HOW TO COMPLETE THIS TASK: An exact transcription is needed, starting with the line that contains "Select the blue 3세대 generation badge" and ending with the last line of the records.
ENTRIES PROVIDED START
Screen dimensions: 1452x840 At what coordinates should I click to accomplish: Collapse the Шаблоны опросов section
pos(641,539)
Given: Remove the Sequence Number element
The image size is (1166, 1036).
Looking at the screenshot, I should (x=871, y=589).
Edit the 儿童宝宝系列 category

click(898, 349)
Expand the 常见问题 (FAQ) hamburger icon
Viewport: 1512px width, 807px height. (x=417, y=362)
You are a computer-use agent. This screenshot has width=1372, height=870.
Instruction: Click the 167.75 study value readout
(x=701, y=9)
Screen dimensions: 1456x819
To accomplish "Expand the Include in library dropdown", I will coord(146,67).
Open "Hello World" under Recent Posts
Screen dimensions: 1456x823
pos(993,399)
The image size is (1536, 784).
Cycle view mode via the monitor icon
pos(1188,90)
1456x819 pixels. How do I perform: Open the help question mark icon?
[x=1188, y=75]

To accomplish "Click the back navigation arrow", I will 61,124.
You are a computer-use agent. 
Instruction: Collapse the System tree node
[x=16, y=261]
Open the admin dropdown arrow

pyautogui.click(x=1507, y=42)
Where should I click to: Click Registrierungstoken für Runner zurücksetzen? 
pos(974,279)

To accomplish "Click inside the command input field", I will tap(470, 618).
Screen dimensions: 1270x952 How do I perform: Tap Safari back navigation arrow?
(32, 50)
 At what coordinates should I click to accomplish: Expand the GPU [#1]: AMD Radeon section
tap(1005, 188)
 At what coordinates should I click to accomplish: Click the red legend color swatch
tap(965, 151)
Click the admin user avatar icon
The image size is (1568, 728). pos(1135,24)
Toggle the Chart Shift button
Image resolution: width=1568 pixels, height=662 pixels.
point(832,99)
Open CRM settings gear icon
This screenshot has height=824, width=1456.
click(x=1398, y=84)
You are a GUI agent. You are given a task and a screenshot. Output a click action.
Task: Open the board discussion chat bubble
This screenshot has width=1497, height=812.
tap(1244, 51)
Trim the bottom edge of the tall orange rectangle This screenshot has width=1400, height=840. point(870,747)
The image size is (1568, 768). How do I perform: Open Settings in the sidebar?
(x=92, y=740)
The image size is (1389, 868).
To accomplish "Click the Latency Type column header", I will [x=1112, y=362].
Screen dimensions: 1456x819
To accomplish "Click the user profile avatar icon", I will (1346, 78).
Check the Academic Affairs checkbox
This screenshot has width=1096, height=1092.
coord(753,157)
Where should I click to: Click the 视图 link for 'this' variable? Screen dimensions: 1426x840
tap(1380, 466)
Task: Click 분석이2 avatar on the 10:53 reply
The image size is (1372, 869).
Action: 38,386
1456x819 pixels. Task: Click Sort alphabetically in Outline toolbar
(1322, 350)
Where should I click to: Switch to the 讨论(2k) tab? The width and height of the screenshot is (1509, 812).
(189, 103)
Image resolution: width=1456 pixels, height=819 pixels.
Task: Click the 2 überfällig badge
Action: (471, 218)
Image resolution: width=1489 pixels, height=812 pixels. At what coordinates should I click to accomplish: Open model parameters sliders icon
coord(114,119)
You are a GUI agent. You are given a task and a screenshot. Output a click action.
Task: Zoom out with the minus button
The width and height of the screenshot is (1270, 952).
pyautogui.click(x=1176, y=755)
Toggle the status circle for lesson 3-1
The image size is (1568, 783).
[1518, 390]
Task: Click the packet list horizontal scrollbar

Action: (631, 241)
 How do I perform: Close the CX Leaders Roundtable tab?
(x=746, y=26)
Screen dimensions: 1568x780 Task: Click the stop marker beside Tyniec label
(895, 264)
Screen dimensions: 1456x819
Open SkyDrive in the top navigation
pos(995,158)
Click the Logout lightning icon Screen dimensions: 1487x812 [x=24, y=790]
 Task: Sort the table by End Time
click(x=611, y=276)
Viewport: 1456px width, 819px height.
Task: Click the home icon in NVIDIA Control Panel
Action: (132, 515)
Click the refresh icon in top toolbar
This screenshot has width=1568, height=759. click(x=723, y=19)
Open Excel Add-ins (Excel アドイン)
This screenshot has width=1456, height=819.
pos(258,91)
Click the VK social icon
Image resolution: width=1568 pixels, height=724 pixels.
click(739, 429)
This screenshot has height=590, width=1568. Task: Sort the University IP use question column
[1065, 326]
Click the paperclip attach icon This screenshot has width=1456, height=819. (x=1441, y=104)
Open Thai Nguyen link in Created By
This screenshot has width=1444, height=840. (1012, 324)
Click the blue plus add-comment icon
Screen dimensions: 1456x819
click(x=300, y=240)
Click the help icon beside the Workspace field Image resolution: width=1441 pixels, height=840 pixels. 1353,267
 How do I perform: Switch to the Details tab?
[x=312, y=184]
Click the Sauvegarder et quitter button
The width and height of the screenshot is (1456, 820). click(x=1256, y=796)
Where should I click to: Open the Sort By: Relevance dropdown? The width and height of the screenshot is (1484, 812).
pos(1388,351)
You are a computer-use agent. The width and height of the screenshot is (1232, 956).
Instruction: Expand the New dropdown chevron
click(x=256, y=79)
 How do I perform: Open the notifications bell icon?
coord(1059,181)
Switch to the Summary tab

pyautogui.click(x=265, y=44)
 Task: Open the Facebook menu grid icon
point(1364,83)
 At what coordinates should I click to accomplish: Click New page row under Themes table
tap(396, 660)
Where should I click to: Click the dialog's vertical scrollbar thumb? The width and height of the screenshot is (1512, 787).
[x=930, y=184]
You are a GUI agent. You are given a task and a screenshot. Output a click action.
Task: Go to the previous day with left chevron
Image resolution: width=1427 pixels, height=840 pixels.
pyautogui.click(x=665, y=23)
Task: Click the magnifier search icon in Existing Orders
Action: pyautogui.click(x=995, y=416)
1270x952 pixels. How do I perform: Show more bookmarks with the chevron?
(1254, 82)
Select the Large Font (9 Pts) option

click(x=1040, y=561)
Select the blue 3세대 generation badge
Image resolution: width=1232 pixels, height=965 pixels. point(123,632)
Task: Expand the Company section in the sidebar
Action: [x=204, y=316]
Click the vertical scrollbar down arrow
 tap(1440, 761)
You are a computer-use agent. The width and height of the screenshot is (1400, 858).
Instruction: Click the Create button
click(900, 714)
ENTRIES PROVIDED END
RESULT OF THIS EXERCISE:
Select the blue 3세대 generation badge
Image resolution: width=1232 pixels, height=965 pixels. point(123,632)
Task: Expand the Company section in the sidebar
Action: [x=204, y=316]
Click the vertical scrollbar down arrow
 tap(1440, 761)
You are a computer-use agent. The width and height of the screenshot is (1400, 858).
Instruction: Click the Create button
click(900, 714)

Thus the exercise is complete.